━━ Material to process

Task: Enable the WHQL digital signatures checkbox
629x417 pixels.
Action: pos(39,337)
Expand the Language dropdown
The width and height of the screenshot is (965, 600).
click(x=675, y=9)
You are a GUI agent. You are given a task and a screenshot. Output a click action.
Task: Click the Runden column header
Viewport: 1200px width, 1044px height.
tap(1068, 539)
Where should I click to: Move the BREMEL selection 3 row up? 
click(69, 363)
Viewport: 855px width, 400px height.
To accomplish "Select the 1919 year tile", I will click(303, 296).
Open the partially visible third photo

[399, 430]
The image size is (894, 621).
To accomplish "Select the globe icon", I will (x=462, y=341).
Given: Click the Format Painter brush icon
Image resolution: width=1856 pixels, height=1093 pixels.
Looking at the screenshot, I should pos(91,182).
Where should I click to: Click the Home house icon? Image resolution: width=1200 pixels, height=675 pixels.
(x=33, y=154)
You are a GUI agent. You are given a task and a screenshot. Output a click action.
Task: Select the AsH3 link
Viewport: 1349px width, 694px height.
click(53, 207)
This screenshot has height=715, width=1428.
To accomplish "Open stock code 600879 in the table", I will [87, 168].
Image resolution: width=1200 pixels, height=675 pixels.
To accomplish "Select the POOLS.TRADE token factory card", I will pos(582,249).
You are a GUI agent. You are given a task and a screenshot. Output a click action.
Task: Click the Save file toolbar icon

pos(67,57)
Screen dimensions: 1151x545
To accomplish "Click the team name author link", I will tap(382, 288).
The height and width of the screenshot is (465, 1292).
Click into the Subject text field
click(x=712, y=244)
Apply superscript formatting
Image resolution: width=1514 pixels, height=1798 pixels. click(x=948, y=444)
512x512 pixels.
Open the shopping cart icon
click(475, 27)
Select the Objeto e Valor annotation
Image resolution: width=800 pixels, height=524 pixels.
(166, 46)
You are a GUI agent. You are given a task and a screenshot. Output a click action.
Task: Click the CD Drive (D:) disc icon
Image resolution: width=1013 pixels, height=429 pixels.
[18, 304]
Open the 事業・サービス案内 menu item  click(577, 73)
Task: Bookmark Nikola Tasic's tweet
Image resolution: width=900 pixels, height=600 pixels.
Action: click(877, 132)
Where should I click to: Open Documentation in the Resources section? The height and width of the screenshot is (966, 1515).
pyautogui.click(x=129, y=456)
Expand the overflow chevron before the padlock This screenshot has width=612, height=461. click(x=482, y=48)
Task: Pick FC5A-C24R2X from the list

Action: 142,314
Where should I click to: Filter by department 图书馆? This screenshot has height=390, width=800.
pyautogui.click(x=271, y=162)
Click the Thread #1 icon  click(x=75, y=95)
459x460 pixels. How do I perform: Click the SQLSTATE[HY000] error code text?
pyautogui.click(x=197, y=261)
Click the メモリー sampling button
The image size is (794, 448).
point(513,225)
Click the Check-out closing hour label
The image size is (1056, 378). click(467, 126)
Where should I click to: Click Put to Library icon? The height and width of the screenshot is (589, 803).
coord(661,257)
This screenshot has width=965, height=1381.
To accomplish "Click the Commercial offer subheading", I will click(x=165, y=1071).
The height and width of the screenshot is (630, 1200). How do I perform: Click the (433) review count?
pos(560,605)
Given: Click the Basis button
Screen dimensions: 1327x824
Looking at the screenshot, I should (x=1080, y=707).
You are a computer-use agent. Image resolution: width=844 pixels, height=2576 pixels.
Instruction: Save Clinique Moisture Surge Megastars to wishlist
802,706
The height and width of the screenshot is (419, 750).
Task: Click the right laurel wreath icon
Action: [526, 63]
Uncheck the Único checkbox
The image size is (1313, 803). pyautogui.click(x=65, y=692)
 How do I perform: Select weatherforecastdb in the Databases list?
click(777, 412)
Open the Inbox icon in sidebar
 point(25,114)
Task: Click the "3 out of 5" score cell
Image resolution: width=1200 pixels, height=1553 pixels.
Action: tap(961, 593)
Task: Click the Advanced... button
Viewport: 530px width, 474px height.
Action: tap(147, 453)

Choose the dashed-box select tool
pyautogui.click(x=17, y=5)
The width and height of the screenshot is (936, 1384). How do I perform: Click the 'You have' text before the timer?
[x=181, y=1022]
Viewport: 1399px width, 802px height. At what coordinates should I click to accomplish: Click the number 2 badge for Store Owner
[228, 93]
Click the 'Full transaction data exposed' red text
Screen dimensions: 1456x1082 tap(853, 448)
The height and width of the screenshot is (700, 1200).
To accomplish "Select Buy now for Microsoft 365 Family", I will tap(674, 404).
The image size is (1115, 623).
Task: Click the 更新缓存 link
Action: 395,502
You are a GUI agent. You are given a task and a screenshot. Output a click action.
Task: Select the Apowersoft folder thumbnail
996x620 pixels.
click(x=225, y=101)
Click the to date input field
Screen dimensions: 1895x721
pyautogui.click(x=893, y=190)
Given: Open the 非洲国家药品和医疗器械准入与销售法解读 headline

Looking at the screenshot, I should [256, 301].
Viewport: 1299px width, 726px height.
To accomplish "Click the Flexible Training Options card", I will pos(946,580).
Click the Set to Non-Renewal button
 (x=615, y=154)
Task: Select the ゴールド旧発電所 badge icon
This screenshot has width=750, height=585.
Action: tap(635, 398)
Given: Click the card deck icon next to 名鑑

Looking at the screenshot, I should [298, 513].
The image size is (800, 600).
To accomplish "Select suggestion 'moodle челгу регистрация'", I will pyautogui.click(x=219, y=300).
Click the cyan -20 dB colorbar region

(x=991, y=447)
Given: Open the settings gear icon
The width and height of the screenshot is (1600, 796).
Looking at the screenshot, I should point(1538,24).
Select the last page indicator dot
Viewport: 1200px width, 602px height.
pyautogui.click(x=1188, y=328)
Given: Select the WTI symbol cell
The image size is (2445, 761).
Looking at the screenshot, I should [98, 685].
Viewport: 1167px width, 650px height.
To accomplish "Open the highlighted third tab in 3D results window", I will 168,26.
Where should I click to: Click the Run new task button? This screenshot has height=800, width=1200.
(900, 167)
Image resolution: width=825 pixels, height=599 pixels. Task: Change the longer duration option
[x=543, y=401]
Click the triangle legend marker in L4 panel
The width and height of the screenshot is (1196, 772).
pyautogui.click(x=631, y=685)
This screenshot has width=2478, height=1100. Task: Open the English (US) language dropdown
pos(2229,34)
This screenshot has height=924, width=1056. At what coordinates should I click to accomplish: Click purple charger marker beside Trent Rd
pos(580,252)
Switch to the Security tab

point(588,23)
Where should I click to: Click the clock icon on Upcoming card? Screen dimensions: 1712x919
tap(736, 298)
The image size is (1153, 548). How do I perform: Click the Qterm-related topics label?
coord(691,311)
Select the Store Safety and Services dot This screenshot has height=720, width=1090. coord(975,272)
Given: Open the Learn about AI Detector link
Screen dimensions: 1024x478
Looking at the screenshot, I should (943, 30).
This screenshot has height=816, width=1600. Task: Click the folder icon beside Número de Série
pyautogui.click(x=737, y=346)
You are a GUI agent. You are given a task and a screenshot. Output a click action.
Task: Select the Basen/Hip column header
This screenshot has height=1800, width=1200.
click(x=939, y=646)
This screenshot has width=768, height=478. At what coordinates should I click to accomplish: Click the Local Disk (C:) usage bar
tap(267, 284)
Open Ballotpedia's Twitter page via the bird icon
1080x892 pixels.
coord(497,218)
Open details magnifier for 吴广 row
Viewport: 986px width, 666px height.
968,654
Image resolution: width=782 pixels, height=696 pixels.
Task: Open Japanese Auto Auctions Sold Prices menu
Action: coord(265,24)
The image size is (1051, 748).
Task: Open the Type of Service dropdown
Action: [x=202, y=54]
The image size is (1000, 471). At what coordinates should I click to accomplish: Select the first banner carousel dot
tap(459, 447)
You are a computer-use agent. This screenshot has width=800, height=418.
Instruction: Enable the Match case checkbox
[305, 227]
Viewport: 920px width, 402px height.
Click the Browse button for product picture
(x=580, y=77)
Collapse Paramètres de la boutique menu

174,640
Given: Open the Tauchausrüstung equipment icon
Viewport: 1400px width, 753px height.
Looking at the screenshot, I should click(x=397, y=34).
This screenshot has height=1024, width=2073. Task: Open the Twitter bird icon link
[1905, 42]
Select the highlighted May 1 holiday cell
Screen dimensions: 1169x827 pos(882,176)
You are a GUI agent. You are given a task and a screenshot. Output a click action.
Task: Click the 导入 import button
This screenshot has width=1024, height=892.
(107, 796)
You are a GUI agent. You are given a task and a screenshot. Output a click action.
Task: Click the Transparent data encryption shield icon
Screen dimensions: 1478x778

━━━━

**Problem to work on**
Copy exactly the line that contains "This screenshot has width=768, height=478." and every line after it through the end of the entries, with nothing added.

**Task result**
This screenshot has width=768, height=478. At what coordinates should I click to accomplish: Click the Local Disk (C:) usage bar
tap(267, 284)
Open Ballotpedia's Twitter page via the bird icon
1080x892 pixels.
coord(497,218)
Open details magnifier for 吴广 row
Viewport: 986px width, 666px height.
968,654
Image resolution: width=782 pixels, height=696 pixels.
Task: Open Japanese Auto Auctions Sold Prices menu
Action: coord(265,24)
The image size is (1051, 748).
Task: Open the Type of Service dropdown
Action: [x=202, y=54]
The image size is (1000, 471). At what coordinates should I click to accomplish: Select the first banner carousel dot
tap(459, 447)
You are a computer-use agent. This screenshot has width=800, height=418.
Instruction: Enable the Match case checkbox
[305, 227]
Viewport: 920px width, 402px height.
Click the Browse button for product picture
(x=580, y=77)
Collapse Paramètres de la boutique menu

174,640
Given: Open the Tauchausrüstung equipment icon
Viewport: 1400px width, 753px height.
Looking at the screenshot, I should click(x=397, y=34).
This screenshot has height=1024, width=2073. Task: Open the Twitter bird icon link
[1905, 42]
Select the highlighted May 1 holiday cell
Screen dimensions: 1169x827 pos(882,176)
You are a GUI agent. You are given a task and a screenshot. Output a click action.
Task: Click the 导入 import button
This screenshot has width=1024, height=892.
(107, 796)
You are a GUI agent. You are given a task and a screenshot. Output a click action.
Task: Click the Transparent data encryption shield icon
Screen dimensions: 1478x778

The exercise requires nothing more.